╭─ Task data

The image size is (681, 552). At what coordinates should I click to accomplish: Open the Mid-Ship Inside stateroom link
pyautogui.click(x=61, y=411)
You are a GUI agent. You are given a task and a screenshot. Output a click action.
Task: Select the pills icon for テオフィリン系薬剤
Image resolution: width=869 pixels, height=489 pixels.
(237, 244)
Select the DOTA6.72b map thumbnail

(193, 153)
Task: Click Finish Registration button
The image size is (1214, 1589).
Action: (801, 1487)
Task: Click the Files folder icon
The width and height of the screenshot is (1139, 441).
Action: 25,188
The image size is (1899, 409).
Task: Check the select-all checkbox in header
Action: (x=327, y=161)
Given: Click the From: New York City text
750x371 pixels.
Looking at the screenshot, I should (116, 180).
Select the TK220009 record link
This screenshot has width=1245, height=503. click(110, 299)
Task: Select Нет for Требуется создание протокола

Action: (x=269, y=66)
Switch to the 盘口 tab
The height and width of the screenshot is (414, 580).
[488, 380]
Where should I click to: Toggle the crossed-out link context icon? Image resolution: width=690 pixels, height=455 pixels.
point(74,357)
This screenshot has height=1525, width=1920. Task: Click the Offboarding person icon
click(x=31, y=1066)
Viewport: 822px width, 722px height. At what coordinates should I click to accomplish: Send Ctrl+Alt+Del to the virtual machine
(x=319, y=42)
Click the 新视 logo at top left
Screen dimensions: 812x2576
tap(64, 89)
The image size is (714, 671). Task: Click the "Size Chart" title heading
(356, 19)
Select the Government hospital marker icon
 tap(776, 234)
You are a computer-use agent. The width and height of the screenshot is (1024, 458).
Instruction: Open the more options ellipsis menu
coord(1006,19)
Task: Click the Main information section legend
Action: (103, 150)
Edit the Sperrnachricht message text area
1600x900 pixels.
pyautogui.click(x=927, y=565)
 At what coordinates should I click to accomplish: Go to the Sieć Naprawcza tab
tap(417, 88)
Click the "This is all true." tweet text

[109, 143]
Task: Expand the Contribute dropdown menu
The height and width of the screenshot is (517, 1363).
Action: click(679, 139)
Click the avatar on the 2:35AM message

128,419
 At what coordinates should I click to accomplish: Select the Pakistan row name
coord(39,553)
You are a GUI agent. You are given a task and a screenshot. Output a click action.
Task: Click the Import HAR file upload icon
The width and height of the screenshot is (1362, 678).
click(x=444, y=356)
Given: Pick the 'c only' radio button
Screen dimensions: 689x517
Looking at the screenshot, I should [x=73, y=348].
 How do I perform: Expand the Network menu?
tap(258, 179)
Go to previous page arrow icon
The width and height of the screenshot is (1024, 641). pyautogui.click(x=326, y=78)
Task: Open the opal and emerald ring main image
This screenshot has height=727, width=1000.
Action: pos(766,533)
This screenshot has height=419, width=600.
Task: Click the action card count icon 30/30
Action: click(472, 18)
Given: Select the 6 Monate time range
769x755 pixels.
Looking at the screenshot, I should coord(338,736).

╰─

Your task is to find every line above containing the word "button" and copy it.

Result of this exercise -
Task: Click Finish Registration button
Given: Pick the 'c only' radio button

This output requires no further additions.